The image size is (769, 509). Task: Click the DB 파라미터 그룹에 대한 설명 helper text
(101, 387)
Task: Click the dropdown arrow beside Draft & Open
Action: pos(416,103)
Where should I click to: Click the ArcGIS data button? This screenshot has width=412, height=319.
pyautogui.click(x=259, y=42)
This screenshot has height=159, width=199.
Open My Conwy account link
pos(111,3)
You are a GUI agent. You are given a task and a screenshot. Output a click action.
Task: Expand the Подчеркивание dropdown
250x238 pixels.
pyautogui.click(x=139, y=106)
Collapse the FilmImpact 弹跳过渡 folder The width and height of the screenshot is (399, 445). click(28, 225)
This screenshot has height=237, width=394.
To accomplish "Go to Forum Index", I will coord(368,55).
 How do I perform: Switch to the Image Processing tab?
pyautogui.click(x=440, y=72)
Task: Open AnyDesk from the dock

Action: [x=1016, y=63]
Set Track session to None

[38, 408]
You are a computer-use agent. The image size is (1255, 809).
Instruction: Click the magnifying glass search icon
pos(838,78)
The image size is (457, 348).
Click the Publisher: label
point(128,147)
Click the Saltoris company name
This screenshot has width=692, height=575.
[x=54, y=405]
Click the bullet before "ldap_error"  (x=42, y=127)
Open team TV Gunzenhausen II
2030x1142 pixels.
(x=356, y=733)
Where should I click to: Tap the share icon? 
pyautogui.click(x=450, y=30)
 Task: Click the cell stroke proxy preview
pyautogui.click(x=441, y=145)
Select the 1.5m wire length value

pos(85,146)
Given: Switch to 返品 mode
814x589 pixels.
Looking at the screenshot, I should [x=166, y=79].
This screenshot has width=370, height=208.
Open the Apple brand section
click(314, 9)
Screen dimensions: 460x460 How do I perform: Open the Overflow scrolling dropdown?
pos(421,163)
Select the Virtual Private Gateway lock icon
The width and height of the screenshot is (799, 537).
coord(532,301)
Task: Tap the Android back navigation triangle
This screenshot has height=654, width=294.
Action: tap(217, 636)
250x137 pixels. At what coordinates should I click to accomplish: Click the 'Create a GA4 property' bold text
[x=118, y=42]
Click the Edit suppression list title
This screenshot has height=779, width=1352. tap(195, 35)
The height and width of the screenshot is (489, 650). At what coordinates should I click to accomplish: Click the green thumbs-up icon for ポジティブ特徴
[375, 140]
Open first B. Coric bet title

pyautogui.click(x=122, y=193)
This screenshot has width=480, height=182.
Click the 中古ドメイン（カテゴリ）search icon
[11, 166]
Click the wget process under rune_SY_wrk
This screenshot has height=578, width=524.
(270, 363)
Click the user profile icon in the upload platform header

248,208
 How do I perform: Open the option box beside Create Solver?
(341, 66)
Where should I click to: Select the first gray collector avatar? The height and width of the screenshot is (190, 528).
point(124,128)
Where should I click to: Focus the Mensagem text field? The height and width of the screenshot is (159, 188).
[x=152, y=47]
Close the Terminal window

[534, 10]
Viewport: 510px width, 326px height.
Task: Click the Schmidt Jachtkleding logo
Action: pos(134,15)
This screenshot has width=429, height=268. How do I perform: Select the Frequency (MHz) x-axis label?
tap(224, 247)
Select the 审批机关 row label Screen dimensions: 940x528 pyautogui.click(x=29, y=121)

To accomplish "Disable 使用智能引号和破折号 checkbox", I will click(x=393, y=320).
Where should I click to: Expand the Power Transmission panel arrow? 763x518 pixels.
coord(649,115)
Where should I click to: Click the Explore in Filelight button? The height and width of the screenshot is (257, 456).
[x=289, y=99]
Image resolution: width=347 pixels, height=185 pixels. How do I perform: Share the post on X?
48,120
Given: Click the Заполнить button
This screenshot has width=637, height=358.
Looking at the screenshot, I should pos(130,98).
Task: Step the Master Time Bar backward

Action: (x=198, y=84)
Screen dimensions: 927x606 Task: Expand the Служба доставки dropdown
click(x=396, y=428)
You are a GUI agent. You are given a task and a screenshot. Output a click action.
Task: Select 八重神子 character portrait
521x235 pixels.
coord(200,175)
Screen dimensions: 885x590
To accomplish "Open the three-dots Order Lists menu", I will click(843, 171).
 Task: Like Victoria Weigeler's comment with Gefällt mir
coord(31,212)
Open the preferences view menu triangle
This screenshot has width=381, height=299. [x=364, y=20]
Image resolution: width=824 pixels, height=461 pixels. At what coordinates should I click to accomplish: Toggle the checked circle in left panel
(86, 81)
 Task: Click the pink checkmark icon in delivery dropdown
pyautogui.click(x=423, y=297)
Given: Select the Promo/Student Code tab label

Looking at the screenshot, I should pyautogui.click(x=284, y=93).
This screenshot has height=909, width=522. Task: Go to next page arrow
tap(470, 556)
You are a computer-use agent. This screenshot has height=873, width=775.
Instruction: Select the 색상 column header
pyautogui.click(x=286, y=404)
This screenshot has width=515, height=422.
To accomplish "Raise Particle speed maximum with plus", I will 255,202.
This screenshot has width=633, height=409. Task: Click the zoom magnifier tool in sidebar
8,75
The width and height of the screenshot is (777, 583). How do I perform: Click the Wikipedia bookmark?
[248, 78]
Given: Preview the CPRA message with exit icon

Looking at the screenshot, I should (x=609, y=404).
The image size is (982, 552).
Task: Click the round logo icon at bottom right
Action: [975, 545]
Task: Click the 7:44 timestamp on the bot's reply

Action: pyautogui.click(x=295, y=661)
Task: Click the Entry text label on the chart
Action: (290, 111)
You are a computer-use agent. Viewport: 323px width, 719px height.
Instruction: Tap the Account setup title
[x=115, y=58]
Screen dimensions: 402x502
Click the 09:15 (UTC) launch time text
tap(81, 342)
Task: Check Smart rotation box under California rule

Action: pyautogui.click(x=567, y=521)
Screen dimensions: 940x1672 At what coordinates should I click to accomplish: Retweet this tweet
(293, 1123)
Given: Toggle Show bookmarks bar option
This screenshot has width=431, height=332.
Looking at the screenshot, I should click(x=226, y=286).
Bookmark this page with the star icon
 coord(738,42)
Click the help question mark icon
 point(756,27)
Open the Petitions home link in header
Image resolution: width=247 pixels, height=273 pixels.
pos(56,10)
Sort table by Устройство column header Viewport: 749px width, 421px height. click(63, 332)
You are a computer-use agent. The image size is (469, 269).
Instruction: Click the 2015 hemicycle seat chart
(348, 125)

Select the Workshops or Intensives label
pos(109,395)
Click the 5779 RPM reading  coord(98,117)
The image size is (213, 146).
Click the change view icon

Required action: In the listing, how many lines include the string "will"? State the number alone.

Answer to the exercise: 4